**Task item**: Under this line are the records; write out word for word the part that begins at the line containing "Flight Cancellations Spike" and ends at the line containing "Previous Sponsored Articles (232, 2392)", and no more.

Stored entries
━━━━━━━━━━━━━━━━━━━━

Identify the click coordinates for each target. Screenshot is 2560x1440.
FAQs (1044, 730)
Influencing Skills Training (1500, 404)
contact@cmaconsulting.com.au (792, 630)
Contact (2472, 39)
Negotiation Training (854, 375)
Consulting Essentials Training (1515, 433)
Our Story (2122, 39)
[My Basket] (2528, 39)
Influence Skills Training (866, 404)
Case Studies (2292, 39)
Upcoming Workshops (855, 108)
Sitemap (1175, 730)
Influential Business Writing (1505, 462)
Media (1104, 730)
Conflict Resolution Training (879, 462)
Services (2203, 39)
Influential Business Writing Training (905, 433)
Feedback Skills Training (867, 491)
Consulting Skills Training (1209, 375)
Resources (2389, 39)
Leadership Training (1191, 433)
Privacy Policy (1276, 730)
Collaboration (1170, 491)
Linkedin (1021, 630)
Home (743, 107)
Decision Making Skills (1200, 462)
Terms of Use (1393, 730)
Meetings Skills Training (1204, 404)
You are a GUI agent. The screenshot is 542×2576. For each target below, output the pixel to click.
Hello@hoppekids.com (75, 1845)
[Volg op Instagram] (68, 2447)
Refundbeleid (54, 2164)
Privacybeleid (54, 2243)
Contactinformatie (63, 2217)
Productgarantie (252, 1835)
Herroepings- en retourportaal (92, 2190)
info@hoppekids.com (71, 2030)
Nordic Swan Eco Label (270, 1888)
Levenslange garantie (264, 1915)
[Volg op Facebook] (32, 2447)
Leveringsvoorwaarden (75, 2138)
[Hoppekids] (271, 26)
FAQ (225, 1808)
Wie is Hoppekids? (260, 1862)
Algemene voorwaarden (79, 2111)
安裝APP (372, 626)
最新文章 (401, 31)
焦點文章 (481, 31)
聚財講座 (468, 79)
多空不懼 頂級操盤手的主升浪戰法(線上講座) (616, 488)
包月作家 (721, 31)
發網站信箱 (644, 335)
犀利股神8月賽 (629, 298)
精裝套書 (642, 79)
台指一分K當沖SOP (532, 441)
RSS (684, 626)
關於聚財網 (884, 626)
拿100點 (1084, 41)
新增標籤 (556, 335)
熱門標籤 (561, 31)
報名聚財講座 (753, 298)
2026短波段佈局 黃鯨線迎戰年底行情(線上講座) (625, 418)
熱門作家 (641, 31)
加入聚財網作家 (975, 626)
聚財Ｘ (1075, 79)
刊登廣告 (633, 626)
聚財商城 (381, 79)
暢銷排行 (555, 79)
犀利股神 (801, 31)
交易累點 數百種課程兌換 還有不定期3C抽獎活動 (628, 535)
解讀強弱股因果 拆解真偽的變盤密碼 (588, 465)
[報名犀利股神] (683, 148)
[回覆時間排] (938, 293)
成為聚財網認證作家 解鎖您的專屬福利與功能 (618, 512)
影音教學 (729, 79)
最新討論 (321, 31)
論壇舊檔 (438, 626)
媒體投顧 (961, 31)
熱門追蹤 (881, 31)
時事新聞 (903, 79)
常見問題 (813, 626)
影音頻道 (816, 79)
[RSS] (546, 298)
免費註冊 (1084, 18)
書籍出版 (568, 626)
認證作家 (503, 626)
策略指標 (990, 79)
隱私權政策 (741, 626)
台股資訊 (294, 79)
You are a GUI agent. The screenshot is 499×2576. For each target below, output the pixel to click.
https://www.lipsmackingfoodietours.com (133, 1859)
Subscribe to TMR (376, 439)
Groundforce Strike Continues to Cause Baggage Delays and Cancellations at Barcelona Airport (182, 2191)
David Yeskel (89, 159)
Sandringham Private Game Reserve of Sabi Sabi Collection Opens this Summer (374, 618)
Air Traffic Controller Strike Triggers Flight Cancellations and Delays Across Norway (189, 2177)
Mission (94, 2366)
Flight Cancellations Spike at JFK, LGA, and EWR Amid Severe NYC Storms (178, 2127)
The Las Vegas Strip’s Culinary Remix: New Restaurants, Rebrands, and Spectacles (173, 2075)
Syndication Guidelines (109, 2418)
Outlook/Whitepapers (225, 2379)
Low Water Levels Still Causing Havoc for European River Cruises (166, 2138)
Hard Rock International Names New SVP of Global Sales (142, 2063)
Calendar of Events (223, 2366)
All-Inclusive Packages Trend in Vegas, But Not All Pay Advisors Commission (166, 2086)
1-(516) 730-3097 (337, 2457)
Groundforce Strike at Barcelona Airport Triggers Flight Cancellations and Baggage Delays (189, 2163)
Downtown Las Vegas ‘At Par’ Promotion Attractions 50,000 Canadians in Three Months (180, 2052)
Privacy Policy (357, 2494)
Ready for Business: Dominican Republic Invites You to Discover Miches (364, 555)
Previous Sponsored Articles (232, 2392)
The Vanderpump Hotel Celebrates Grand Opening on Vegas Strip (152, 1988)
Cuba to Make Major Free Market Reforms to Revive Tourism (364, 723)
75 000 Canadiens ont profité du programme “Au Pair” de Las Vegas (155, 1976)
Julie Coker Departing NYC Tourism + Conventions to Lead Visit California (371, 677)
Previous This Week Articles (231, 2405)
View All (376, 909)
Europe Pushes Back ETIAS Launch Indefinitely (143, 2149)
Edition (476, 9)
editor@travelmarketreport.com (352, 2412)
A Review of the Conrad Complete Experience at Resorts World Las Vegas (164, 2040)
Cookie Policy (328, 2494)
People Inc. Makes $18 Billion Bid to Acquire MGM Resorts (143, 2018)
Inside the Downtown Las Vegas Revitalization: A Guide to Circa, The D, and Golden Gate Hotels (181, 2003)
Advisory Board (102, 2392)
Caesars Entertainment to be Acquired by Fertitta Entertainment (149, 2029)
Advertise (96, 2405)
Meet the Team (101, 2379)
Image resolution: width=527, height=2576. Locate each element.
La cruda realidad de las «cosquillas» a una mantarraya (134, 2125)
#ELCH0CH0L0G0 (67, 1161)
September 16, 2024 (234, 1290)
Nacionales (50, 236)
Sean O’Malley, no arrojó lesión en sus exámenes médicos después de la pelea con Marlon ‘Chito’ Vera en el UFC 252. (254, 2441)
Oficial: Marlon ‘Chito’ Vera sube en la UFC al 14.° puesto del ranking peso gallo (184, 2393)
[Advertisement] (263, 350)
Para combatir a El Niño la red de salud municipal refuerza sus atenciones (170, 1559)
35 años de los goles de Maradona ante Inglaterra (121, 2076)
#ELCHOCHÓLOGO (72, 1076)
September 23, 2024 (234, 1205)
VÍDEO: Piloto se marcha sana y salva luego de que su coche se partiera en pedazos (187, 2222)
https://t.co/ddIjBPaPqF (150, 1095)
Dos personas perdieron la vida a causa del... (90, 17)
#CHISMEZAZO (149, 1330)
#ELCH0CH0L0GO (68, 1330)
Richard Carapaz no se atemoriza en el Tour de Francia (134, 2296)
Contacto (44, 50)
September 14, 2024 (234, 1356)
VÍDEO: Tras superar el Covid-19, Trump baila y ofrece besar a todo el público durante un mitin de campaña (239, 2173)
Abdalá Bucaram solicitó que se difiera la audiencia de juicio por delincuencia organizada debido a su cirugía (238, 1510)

━━━━━━━━━━━━━━━━━━━━

**The completed task**:
Flight Cancellations Spike at JFK, LGA, and EWR Amid Severe NYC Storms (178, 2127)
The Las Vegas Strip’s Culinary Remix: New Restaurants, Rebrands, and Spectacles (173, 2075)
Syndication Guidelines (109, 2418)
Outlook/Whitepapers (225, 2379)
Low Water Levels Still Causing Havoc for European River Cruises (166, 2138)
Hard Rock International Names New SVP of Global Sales (142, 2063)
Calendar of Events (223, 2366)
All-Inclusive Packages Trend in Vegas, But Not All Pay Advisors Commission (166, 2086)
1-(516) 730-3097 (337, 2457)
Groundforce Strike at Barcelona Airport Triggers Flight Cancellations and Baggage Delays (189, 2163)
Downtown Las Vegas ‘At Par’ Promotion Attractions 50,000 Canadians in Three Months (180, 2052)
Privacy Policy (357, 2494)
Ready for Business: Dominican Republic Invites You to Discover Miches (364, 555)
Previous Sponsored Articles (232, 2392)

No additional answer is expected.